Bladder fibrosis leads to functional changes, such as decreased contractibility and stability due to changes in the detrusor muscle and the extracellular matrix . The extracellular matrix in the bladder is made up primarily of types I and III collagen. Type I collagen helps the tissue maintain tension, binding to smooth muscle and decreasing contractibility and compliance. Type III collagen is known to be involved in maintaining the elasticity and contractility of smooth muscle and is also involved with increased contractility of the bladder [14-16].
This study showed a significant increase in types I and III collagen in bladder tissue in the 14-day and 28-day stress groups compared with the control group.
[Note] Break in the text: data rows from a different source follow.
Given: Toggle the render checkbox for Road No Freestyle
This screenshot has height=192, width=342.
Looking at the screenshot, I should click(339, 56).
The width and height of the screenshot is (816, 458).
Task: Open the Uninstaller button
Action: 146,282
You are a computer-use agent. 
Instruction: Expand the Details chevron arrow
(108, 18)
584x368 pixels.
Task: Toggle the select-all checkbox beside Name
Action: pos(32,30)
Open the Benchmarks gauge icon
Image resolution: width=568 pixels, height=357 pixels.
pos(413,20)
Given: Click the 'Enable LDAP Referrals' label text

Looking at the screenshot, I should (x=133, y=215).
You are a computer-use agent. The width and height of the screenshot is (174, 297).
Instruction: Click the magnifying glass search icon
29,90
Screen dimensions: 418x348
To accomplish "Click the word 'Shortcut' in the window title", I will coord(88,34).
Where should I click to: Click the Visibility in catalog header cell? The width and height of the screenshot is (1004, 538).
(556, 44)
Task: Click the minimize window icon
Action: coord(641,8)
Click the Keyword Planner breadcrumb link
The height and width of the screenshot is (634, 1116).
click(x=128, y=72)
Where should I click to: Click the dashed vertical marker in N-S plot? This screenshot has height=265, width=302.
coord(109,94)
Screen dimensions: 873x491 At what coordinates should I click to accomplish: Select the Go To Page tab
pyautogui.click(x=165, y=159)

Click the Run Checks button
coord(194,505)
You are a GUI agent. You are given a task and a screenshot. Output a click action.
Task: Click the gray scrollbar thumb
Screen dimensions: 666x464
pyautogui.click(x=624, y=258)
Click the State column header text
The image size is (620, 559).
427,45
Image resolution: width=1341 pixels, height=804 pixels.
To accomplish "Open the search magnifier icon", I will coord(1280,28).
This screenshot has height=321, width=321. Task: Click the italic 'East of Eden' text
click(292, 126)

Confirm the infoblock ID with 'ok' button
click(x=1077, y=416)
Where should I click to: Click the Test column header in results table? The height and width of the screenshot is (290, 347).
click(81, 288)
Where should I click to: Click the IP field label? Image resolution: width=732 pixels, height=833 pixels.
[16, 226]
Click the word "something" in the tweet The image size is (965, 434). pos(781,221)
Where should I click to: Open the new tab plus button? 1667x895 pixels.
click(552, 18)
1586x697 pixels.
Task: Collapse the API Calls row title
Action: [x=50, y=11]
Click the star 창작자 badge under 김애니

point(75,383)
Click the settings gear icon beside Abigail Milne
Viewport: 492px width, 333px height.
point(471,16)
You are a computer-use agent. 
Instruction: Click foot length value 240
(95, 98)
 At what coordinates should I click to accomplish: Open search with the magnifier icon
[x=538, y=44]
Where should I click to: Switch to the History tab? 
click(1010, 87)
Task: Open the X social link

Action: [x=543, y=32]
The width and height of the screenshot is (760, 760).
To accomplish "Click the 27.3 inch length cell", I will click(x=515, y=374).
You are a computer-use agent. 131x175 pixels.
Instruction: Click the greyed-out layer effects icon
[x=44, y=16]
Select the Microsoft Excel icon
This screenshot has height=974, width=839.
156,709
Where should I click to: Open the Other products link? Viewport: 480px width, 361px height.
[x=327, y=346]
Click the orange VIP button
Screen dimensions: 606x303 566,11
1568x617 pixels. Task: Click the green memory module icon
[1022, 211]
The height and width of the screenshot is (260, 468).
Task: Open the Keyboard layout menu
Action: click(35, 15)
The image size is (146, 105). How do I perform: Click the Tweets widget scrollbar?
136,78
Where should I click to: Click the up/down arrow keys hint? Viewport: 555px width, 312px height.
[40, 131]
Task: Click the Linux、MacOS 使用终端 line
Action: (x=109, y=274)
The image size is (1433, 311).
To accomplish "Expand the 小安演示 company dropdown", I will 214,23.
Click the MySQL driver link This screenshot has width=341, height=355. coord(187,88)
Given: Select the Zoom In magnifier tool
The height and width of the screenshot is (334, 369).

This result also supports that stress induces pathologic changes in bladder stability. Changes in collagen content could be related to bladder contractility or stability.
Additionally, we also observed significant changes in estrogen and testosterone according to stress exposure. It is well known that estrogen acts to maintain adequate bladder function, contractility, and stability, in particular. Therefore, these results support that stress may not only alter hormonal homeostasis, but also induce pathophysiologic changes leading to functional alterations.
Although levels of testosterone also changed after stress exposure, the meaning of these changes is uncertain. Increased serum levels of dopamine and norepinephrine support that the stress conditioning was good enough to fulfill the aim of our study, and those results also showed that elevated dopamine and norepinephrine can alter bladder stability. In addition, according to our previous experiences , testosterone may participate in some steps required to adapt and modulate the stress response.
The micturition behavioral changes observed in this study included increased voiding frequency and decreased volume per voiding in the stress group and showed the effect of stress on bladder function.
There are limitations in directly applying the findings of this study to human detrusor function; however, this study clearly shows that stress is a factor in bladder stability-overactivity. It is clinically recommended to monitor and control stress in treating overactive bladder patients or managing the symptoms of LUTS.
This study was supported by a grant from the Korean Research Foundation (KRF-2004-041-E00228).
The authors have nothing to disclose.